Ici, il est possible d’admirer une partie des objets acquis ou offerts au fil des siècles par la Congrégation Arménienne : pièces archéologiques provenant des quatre coins du monde, comme des ushapti (statuettes funéraires égyptiennes à valeur protectrice), des terres cuites anciennes, des céramiques et des objets d’art oriental tels que la boule de Canton, une pièce unique en ivoire composée de 14 sphères concentriques.

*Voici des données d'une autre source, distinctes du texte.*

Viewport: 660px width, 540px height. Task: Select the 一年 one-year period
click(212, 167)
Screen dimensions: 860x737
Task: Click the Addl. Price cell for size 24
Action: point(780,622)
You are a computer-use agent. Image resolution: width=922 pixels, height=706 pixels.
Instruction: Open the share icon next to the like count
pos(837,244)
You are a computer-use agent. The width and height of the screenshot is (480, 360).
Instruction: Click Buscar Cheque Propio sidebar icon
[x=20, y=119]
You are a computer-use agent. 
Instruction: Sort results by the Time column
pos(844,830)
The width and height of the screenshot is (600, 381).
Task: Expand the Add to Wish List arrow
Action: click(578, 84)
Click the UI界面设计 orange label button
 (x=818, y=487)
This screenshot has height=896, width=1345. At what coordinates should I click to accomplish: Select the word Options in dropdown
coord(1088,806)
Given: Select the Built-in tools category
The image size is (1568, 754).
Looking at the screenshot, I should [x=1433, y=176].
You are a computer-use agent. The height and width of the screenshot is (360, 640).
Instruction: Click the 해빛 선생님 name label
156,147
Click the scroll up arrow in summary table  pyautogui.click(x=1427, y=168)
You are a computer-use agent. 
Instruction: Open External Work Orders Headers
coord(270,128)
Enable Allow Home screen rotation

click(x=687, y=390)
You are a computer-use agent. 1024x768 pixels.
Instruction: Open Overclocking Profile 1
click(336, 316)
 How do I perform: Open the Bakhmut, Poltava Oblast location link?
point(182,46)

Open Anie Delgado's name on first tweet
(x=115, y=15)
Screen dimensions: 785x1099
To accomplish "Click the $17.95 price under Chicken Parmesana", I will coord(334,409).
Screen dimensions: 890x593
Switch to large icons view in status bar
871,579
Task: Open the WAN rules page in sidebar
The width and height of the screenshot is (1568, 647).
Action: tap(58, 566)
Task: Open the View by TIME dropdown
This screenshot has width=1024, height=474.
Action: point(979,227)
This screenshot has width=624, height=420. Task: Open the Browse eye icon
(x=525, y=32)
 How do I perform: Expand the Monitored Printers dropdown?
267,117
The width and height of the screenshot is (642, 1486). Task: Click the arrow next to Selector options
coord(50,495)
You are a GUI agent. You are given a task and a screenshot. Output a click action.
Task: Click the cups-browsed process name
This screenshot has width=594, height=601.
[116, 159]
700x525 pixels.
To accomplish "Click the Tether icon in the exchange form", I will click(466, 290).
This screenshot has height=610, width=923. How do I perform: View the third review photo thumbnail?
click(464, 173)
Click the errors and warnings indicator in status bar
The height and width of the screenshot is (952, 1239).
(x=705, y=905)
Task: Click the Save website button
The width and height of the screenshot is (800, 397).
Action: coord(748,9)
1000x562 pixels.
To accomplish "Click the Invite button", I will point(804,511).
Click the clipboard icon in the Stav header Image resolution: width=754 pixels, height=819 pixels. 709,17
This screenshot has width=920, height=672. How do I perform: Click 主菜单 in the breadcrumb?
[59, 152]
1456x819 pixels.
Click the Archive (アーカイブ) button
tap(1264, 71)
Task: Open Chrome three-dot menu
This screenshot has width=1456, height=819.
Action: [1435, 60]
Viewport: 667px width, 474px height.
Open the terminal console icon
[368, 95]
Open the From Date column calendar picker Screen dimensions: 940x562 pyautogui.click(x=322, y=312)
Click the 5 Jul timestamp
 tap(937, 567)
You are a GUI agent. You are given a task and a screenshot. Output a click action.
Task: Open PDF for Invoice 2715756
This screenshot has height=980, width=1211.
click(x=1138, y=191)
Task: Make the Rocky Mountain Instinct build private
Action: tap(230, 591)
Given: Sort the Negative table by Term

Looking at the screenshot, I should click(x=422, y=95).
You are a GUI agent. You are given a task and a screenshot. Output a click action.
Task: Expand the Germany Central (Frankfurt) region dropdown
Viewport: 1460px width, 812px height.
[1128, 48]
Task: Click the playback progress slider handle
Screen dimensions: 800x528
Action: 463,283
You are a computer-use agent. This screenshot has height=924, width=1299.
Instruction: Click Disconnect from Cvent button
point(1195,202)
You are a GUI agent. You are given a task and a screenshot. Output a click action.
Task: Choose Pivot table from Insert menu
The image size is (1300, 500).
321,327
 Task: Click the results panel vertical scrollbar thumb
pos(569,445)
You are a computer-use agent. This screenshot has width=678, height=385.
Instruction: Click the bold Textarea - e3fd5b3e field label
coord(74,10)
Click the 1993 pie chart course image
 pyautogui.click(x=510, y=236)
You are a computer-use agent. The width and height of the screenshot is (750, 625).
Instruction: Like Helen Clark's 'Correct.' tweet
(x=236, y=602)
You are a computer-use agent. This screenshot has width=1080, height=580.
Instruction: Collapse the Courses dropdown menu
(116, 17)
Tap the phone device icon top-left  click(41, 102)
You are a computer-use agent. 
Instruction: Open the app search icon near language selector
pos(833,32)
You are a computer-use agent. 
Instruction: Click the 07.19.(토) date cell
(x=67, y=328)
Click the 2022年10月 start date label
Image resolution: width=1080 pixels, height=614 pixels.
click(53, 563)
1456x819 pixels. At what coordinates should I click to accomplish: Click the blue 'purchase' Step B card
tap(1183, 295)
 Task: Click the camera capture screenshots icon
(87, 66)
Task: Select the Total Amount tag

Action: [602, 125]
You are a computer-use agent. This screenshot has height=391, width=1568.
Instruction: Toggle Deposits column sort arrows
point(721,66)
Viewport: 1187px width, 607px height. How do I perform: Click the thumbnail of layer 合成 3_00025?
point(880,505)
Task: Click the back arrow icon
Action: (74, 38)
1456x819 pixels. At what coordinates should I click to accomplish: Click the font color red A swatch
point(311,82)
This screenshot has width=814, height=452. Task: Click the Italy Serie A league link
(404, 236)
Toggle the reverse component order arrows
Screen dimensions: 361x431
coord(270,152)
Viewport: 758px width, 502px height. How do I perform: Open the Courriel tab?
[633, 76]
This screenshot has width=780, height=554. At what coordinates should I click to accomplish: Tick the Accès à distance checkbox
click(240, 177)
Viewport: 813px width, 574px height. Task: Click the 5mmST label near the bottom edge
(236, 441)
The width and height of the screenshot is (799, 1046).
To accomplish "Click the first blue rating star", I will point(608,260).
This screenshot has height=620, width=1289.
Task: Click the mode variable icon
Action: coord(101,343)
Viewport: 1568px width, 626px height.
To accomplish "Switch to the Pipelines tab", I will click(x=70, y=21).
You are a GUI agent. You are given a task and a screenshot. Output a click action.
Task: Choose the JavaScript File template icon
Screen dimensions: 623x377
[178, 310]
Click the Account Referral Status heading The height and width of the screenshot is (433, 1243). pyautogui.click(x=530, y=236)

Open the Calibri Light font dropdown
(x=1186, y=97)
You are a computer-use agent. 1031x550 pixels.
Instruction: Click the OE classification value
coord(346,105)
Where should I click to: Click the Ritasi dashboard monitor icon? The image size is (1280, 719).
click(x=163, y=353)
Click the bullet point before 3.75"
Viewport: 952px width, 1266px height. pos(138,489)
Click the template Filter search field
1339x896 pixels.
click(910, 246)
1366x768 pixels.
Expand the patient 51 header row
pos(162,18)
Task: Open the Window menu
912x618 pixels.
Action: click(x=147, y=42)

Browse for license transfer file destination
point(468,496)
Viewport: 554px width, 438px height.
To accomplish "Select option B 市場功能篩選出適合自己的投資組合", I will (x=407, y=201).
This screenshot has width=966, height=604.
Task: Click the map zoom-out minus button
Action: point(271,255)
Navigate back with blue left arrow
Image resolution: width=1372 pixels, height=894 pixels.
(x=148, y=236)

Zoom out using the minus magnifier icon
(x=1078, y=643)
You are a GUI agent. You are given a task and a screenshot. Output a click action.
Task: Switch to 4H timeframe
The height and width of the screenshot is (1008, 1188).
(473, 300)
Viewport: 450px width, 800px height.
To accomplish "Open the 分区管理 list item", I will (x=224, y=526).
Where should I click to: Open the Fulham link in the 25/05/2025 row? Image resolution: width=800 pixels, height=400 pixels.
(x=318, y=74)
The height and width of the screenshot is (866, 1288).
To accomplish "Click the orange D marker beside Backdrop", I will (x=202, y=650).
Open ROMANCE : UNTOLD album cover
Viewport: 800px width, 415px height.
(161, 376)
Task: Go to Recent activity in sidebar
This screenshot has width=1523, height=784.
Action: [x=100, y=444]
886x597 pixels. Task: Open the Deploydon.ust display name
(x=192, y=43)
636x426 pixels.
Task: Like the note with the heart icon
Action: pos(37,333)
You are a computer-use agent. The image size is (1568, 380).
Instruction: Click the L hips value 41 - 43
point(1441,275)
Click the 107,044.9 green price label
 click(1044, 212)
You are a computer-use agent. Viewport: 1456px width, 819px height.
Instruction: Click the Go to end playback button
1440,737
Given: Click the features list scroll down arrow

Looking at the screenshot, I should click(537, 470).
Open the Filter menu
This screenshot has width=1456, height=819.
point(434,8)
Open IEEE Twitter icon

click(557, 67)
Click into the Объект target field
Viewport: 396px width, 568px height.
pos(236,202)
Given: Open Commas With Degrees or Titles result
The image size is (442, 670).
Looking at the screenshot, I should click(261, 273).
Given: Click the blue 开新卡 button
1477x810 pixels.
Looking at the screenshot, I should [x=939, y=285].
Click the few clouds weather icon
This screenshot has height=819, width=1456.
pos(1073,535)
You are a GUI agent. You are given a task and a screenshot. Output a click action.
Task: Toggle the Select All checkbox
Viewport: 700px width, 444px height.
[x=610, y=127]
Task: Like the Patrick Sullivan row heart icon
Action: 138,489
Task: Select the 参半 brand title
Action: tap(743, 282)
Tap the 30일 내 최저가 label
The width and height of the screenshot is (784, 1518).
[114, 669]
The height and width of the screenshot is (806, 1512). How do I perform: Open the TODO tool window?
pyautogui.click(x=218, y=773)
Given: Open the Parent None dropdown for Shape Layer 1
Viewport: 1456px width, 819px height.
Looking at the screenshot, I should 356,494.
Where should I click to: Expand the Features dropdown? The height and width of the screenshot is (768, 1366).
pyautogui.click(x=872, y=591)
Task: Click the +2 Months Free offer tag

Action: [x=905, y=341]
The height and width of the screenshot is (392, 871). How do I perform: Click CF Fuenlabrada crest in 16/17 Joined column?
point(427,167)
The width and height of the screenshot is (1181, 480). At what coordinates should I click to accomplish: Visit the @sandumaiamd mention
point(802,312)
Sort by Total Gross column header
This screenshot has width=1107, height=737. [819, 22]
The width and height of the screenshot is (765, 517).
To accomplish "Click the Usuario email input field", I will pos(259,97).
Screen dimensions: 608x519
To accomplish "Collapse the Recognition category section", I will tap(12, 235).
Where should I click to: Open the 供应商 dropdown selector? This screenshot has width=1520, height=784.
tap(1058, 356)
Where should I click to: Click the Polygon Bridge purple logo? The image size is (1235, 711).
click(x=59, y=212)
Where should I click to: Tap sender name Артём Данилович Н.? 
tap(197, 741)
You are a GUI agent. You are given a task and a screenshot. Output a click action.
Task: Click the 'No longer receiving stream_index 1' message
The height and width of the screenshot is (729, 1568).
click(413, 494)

Parmi les sculptures, on remarque un plâtre de Canova représentant le fils de Napoléon Bonaparte.
La pinacothèque présente de nombreuses œuvres de peintres arméniens renommés comme Hovhannes Aivazovski (1817-1900) et Harutiun Ajemian (1904-1965). Le plafond est orné d’un splendide tableau de Tiepolo illustrant une allégorie de la Justice.
Dans la salle dédiée à l’art et à l’histoire arménienne, on trouve d’importants objets en bronze, une large collection de céramiques, des pièces d’orfèvrerie principalement liturgiques, ainsi que d’autres vestiges et objets historiques de la civilisation d’Urartu, ancien peuple arménien.
Dans une petite salle du musée, vous pourrez voir la momie égyptienne de Nemen Khet Amen, datant du VIIe siècle av. J.-C. et considérée comme l’une des mieux conservées au monde, accompagnée de son sarcophage. Dans cet espace est également exposé un trône princier indien en teck décoré d’incrustations d’ivoire.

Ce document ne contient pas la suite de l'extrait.